Reviewer 3 – Comment 2:
The ethical statement must explicitly state patient consent for publication.
Author Response:
As requested, the Ethical Statement has been updated to explicitly confirm parental consent for publication. The parent’s signed consent form—authorizing participation in clinical studies and inclusion in scientific works—was retrieved from the hospitalization documents and has been provided to the handling editor according to MDPI ethical requirements.
Reviewer 3 – Comment 3:
Diagnostic methods are insufficiently detailed. Exact procedures, PCR methodology, Ct values, imaging techniques, and related information must be included. Figures and tables require substantial improvement, including resolution, labeling, and definition of abbreviations.
Author Response:
We thank the reviewer for emphasizing the importance of methodological clarity. The manuscript has been revised as follows:
- expanded descriptions of diagnostic procedures, including PCR assay type, laboratory methods, and imaging techniques;
- enhancement of all clinical figures with high-resolution, properly labeled, and anonymized images;
- confirmation that all figures are original clinical images, not sourced from previous publications;
- correction and standardization of abbreviations across all figures;
- revision of Table 1 to include reference ranges and uniform measurement units.

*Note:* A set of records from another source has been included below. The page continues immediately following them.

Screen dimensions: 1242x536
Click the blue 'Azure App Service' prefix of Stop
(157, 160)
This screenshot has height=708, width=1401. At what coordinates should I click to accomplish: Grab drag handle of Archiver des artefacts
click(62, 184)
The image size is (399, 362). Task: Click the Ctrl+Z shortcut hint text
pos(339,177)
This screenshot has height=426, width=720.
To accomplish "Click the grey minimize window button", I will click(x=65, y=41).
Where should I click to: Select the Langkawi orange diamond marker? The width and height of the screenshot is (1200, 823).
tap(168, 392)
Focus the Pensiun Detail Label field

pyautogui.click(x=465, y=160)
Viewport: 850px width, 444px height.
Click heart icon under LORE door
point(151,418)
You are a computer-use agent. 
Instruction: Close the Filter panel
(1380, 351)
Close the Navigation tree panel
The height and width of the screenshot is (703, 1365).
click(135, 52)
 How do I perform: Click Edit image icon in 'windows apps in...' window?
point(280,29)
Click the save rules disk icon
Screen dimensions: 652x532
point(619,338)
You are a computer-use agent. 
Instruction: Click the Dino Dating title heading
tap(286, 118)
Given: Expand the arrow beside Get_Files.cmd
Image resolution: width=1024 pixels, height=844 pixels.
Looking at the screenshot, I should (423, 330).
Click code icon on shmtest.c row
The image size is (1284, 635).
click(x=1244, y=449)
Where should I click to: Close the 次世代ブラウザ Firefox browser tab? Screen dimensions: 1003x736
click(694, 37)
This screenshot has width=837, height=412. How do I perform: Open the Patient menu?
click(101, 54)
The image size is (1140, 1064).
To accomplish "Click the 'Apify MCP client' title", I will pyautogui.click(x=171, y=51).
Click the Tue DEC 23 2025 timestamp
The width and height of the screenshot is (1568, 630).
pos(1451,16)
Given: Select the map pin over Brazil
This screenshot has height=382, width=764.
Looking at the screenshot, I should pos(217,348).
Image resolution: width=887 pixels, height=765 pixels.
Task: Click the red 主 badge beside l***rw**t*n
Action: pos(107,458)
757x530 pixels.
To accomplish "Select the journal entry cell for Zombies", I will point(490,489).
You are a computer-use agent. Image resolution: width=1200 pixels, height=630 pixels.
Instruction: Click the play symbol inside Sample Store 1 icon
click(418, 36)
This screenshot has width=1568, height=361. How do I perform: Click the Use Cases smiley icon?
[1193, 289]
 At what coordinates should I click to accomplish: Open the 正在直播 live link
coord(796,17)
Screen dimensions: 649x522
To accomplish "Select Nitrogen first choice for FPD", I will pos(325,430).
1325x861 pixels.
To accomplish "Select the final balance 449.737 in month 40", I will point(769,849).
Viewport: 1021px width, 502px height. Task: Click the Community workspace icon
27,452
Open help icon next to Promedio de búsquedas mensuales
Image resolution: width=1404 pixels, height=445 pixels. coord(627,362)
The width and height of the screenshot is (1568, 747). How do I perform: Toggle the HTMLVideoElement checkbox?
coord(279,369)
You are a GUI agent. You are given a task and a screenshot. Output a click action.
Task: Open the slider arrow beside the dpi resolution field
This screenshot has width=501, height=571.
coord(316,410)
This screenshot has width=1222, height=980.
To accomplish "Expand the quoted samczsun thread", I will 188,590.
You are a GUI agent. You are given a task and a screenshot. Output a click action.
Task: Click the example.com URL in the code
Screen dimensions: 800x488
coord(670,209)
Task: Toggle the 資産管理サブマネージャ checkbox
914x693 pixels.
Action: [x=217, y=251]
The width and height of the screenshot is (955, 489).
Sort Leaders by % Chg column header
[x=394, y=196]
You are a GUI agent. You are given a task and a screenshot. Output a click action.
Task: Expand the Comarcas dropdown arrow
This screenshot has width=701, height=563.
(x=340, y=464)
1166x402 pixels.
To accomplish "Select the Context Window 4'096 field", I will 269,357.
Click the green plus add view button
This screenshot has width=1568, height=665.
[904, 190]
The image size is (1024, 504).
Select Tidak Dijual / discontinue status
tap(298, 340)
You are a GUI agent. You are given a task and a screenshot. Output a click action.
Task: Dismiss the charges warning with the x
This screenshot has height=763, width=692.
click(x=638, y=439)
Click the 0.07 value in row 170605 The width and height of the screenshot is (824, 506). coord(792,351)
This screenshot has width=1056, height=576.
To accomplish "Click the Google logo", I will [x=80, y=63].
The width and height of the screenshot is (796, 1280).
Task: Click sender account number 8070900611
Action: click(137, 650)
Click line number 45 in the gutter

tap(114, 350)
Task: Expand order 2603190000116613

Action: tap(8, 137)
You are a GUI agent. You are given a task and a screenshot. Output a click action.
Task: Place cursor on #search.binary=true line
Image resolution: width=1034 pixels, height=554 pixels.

These revisions ensure that the diagnostic process is fully transparent and aligned with MDPI standards for case reports.
Reviewer 3 – Comment 4:
The abstract lacks essential elements and does not adequately reflect the uniqueness of the case or key diagnostic and clinical findings.
Author Response:
The abstract has been rewritten to include the elements recommended by the reviewer. It now clearly presents:
- the uniqueness of the case;
- the main diagnostic features, including the identification of serotype 19F and pericarditis;
- the essential clinical interventions and outcomes;
- the educational and clinical relevance for pediatric infectious disease specialists.
Reviewer 3 – Comment 5:
The discussion requires more depth and should situate the case within the existing literature. The manuscript should highlight what makes this case distinctive and address limitations.
Author Response:
We have expanded and refined the Discussion to provide greater scientific depth. The revised section now:
- emphasizes the distinctiveness of the case within the context of global literature on viral–bacterial coinfections;
- integrates a focused summary of evidence linking SARS-CoV-2–induced immune dysregulation to secondary invasive pneumococcal disease;
- elaborates on the clinical implications for diagnostic reasoning and management;
- explicitly acknowledges the limitations of the case (e.g., incomplete laboratory data, diagnostic uncertainties);
- highlights the importance of pneumococcal vaccination and post-infection cardiovascular monitoring.
Closing Statement
We thank Reviewer 3 for the comprehensive and rigorous review. The comments were extremely helpful, and we believe that the manuscript has improved substantially in response to the recommendations provided.
Sincerely,
The Authors
Author Response File:
Author Response.docx
Round 2
Reviewer 1 Report
Comments and Suggestions for AuthorsThe revised manuscript adequately addresses all previous comments and satisfactorily resolves the identified concerns. In its current form, the article can be recommended for publication.